8,000 Foot Elevation
12 July 2017
Dr John Gehm is from Texas, but he sent us these really interesting pictures from his June, 2017 trip to New Mexico. We love the way the LYNX Pattern works in the sand and the sage. The staff gives these pictures a sort of Biblical feel. Thanks Dr John!!! And thank you for becoming a WeatherWool Advisor.
28 December 2015, updated 13 March 2017
Jeff Cook of Washington State is one of our most thoughtful and active testers. And he gets OUT THERE a lot! Here is Jeff at 8000 feet in New Mexico in December 2015. This is just a gorgeous picture and an old Warrior of a Bull Elk taken specifically for the meat. Jeff actually has both a MidWeight Anorak and this FullWeight Anorak in LYNX. [As of March 2017, Jeff had given these Anoraks away to his Dad and to a favorite guide, and has purchased three more for himself.]
Here are Jeff's comments regarding the performance of the Anorak:
The wool performed excellent on the hunt. We were at 8,000 feet and saw temperatures from 10-degrees to 45-degrees. The wind was always blowing and on the last day we had a good snow storm. The wool performed great from the cool mornings with a stiff breeze on the ridge tops to the late afternoons with falling temperatures and long walks back to the truck. The Lynx pattern was perfect for the the broken snow landscapes on the North slopes and the brushy bottoms. We stopped this bull at 1,400 yards and crawled through the bottom of the valley in the background along the brush to 350 yards to shoot him in his bed. I pretty much lived in the wool for the entire hunt and gave it some good use. My perspiration would wick through the wool and freeze on the outside during the long hikes, but it kept me warm and dry. Now I just wish you made the Medium weight pants in the lynx pattern!
Jeff's observation that moisture wicked through the Anorak and froze on the outside while he stayed warm and dry on the inside is exactly why we have eliminated all liner fabrics from our garments. If we had used the typical synthetic liners that makers of other, coarse woolens use, the perspiration would have created a big wet rag on the back of Jeff's neck, and elsewhere, and he would have been cold and clammy. If Jeff had been wearing a typical ‘windproof and waterproof and breathable’ garment, perspiration would have condensed on the inside of the garment in the cold weather and Jeff would again have felt cold and clammy at best. Plus of course, the windproof-waterproof-breathable (never actually found one that was all three) garments don't have any warmth either. For more Tester Comments about Al's Anoraks, please click here. There are also Testimonials on the Anoraks.

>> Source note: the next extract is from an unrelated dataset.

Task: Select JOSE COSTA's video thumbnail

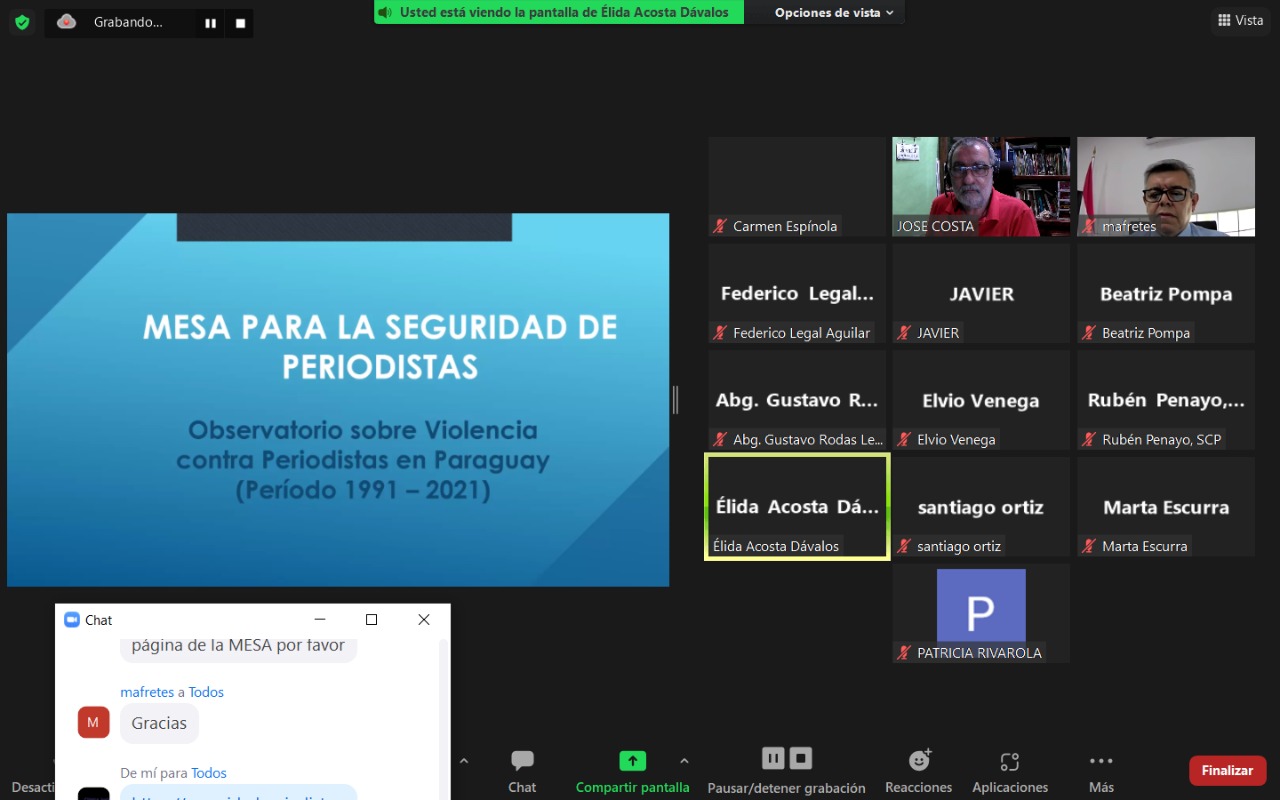Action: click(980, 186)
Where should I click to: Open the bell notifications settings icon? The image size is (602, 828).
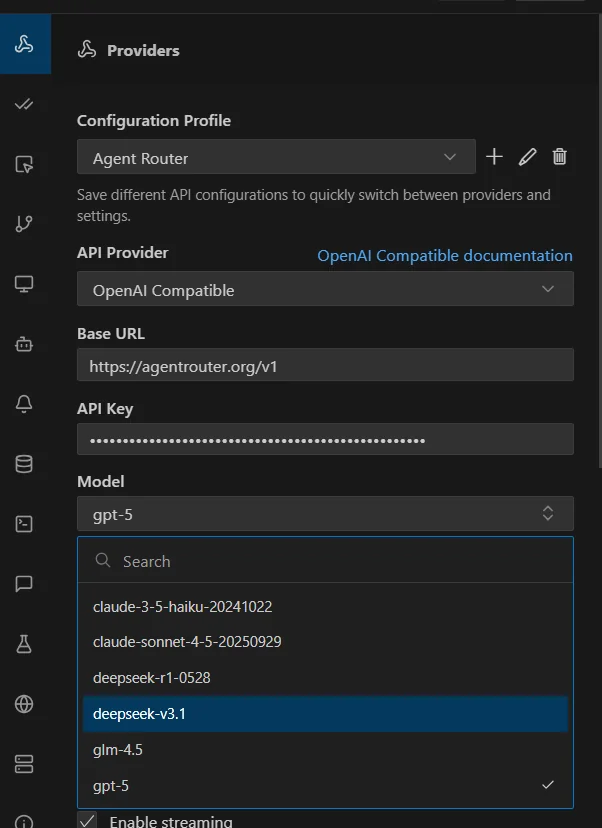(x=25, y=403)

THANKS for the story, and for working with us, Jeff! Always a pleasure!!
Corn Ranch in New Mexico
20 August 2017
Mike Corn was recently elected President of the American Sheep Industry Association! Mike is also owner Roswell Wool, the largest wool storage and auction house in the USA.
Like it says on the header of every page on this website, WeatherWool is the best pure-American Woolen Outerwear we can figure out how to make. And of course, the best woolens start with the best wool. And WeatherWool started with some super fiber from Mike Corn's Ranch in New Mexico.
Mike is now a WeatherWool Advisor. He has huge knowledge about sheep of course ... and some very interesting stories. The biggest threat to his sheep? Predators! Lots of them, several different kinds!! Mike is a friend of ours ... give him a call ... I'm sure you'll both enjoy the talk.
Mike and his son Bronson raise their sheep at elevation of 3500 to 6500 feet (1067 to 1829 meters) above sea level. Summer temperatures are guaranteed to exceed 110F/43C for two or three weeks. June brings scorching hot winds. The winter of 2014 hasn't even officially begun yet, but Mike tells me the temperature has already fallen below 10F/-12C. When I was visited in 2011 in February, low temps in the higher elevations were -30F/-34C. And of course it gets seriously windy on some of those frigid nights. The sun can be scorching, even in winter. Alex and I needed our wool to keep warm in the sub-freezing morning, but within a few hours the wool was protecting us from heat and sunburn.
Mike wrote me this morning: “We love our coats and vests. My son wears his vest every day! Very well made vest, warm and sheds moisture extremely well. Thanks for making such a Great product.” And THANKS for growing such great wool!